Today's episode is only a few days late, which makes it on time, by my standards! As such, we will not be needing my usual round of excuses. For the record though, it totally involved the harvesting of testicles from live bears. FOR SCIENCE!




So let's move on to the emails! Our first question comes from Skipper in Warsaw, Thailand. He or possibly she writes:


Dear Dr. Thunder,


Boxers or Briefs?


Well, Stever It's like my Great-Great Uncle Erasmus Thunder says in his classic book Erasmus Thunder's Guide to Justified Persecution : "He that wears garments BENEATH his garments, away from the sight of man and Our Lord God must surely be touched by the hand of SATAN and knowledgable of Dark Magicks and must thusly be shunned and destroyed" So there you have it. Go Commando.


Dear Dr. Thunder,


I woke up this morning and my feet were itching a lot. I looked at them and there appeared to be some sort of weird yellowish growth. Is this some sort of fungus?

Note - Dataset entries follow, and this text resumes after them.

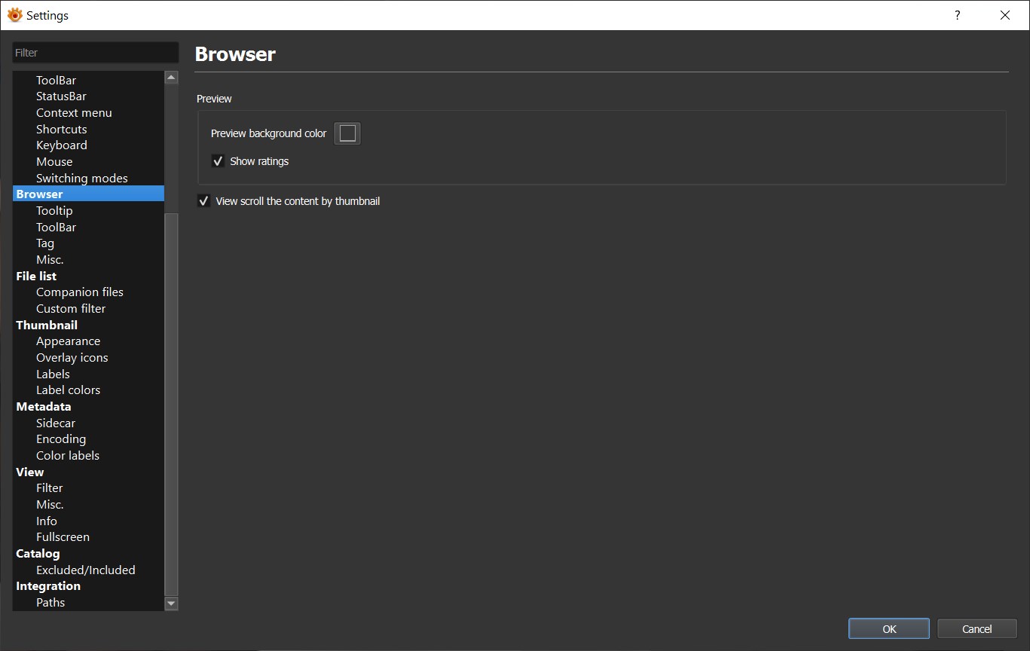Open Paths under Integration
The width and height of the screenshot is (1030, 651).
pos(50,603)
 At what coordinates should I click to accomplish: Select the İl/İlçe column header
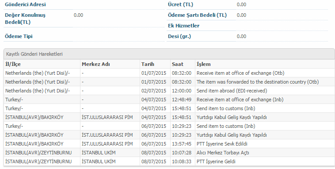click(x=13, y=64)
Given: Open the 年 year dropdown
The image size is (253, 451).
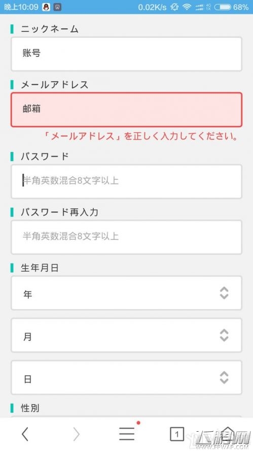Looking at the screenshot, I should [x=126, y=293].
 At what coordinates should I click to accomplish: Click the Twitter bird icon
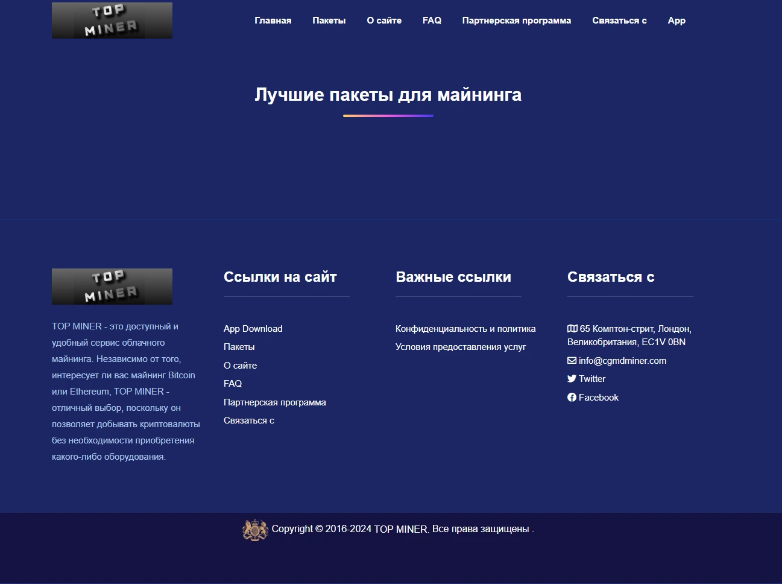pos(572,379)
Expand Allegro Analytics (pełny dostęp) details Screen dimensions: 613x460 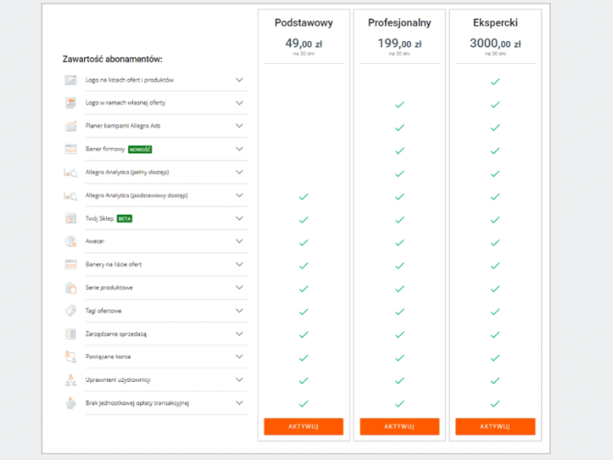[239, 172]
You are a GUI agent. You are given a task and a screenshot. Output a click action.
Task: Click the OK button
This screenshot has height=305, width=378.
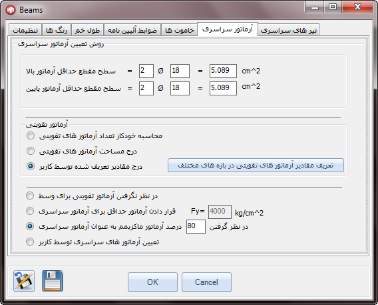tap(152, 282)
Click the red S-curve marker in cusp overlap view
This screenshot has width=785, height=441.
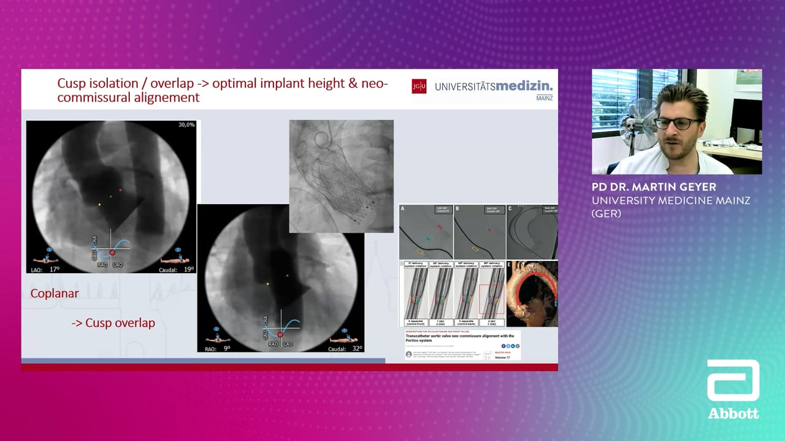(x=280, y=334)
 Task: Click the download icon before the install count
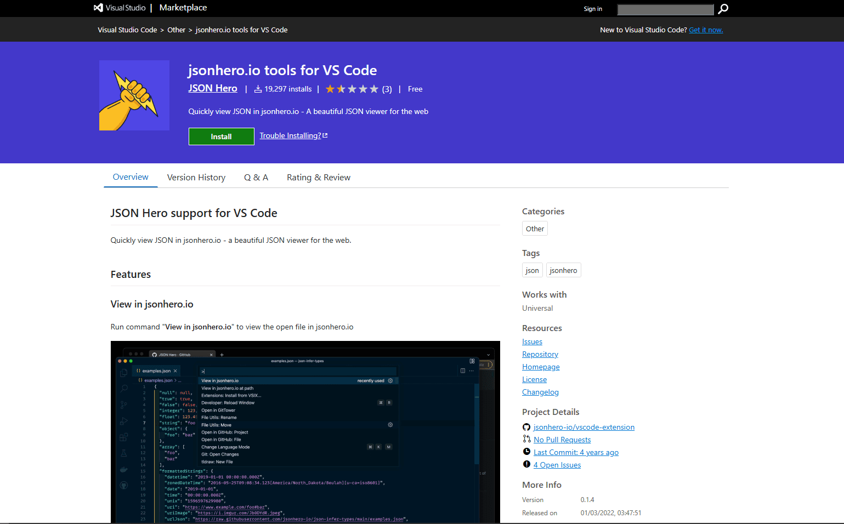(258, 88)
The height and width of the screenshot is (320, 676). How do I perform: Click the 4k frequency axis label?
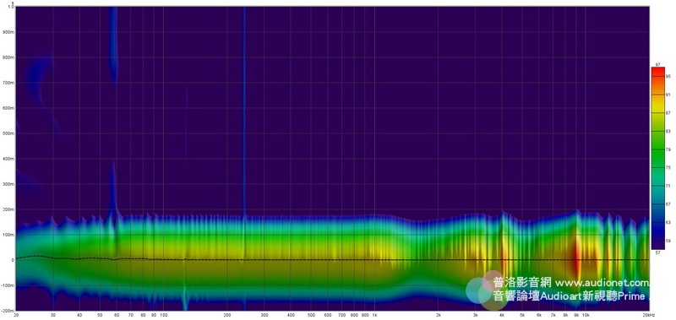(501, 315)
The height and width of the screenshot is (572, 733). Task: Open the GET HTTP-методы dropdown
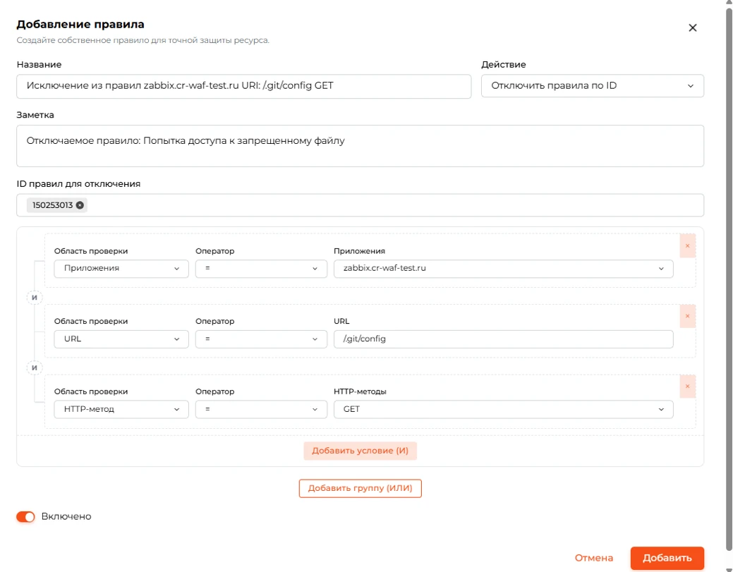pos(504,409)
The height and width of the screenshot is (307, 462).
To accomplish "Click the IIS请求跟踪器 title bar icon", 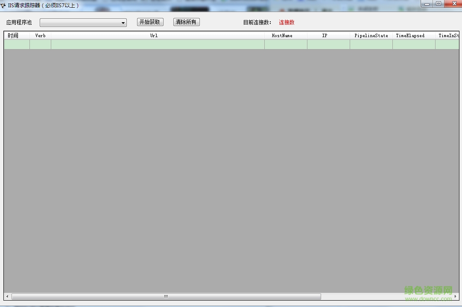I will coord(4,5).
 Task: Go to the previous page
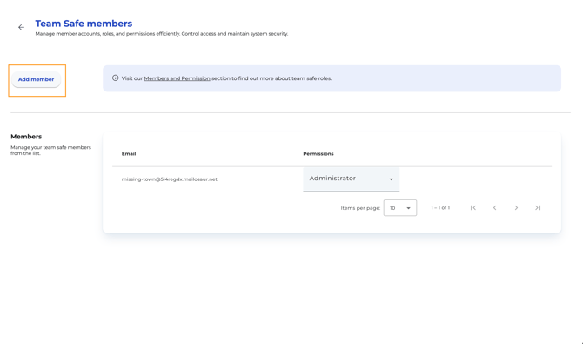pyautogui.click(x=494, y=208)
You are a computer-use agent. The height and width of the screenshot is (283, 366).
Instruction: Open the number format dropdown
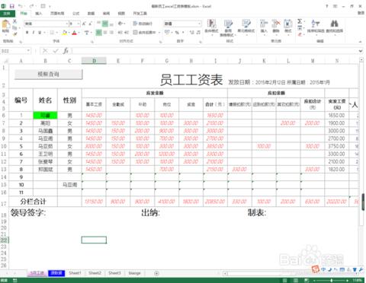coord(200,24)
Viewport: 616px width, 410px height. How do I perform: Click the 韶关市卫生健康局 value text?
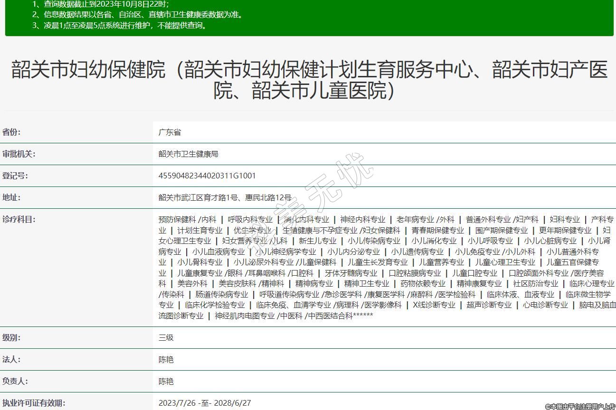188,154
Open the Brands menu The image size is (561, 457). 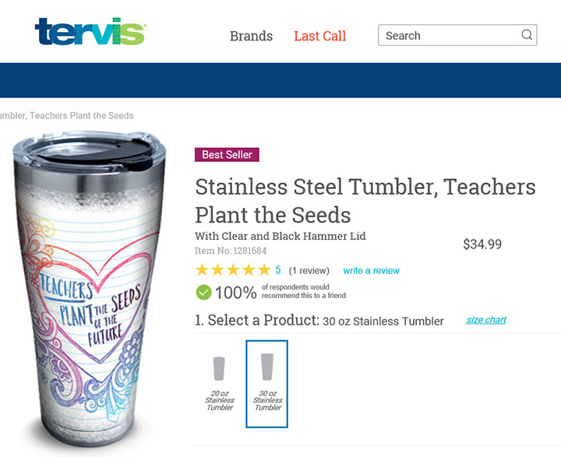coord(251,36)
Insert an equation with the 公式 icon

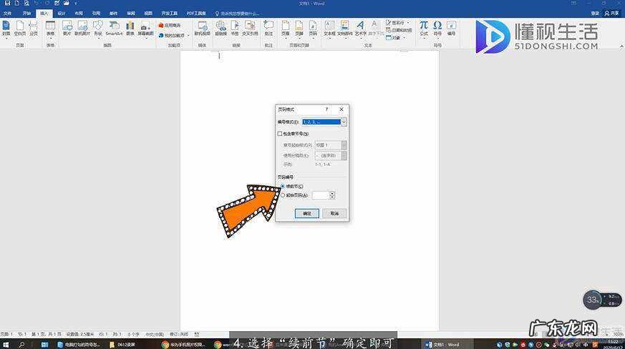coord(424,28)
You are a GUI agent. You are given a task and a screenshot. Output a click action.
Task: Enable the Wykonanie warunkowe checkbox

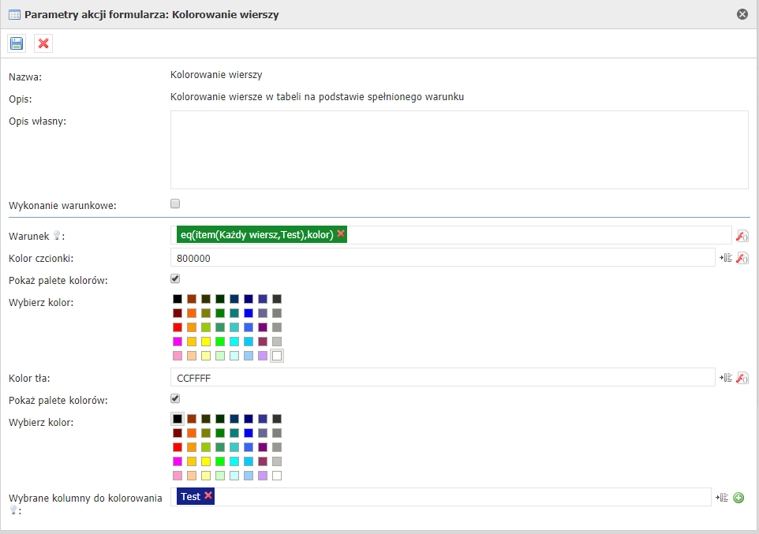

No Steven, I'm afraid you have feline leukemia. Your best option is to amputate your feet, set them on fire, and then lock the ashes in a small room, which you must never enter again. Finding new feet can be annoying but I suggest stealing them from a homeless person. The lazy bastards aren't using them anyway. And speaking of annoying, those facebook statuses that are just a long paragraph about a cause ending with a request to repost it have been pissing me off lately, and not just because the suffering of others amuses me (that's why I became a doctor, after all) no, it annoys me because it gives people the idea that they are somehow making a difference by reposting it. "Raising awareness" only works for things that people have never heard of and actually need attention drawn to them. I'm pretty sure everyone has heard of cancer at this point, so asking them to re-post, as opposed to, you know, donating their time and money to actually help research cancer treatment just gives them an easy way to "help"without actually doing anything. But gettign back to your problem, Steverino, you're probably going to die.


Dear Dr. Thunder,


When will you make more videos? I am illiterate and thus cannot take advantage of your wonderful blog version.


Dear Stevie Nicks, Sophisticobra Studios, where Ask Dr. Thunder used to be filmed, was burned to the ground last fall, taking with it, much of our camera equipment and personnel. So unless you feel like buying me a new camera and/or camera operating slave, it's going to be a while before our video making capabilities are at full capacity.


Well, I grow weary of this inane drivel. I'm going to retire to the Orgy-dome now, but you keep sending those emails, and I will keep pretending to read them.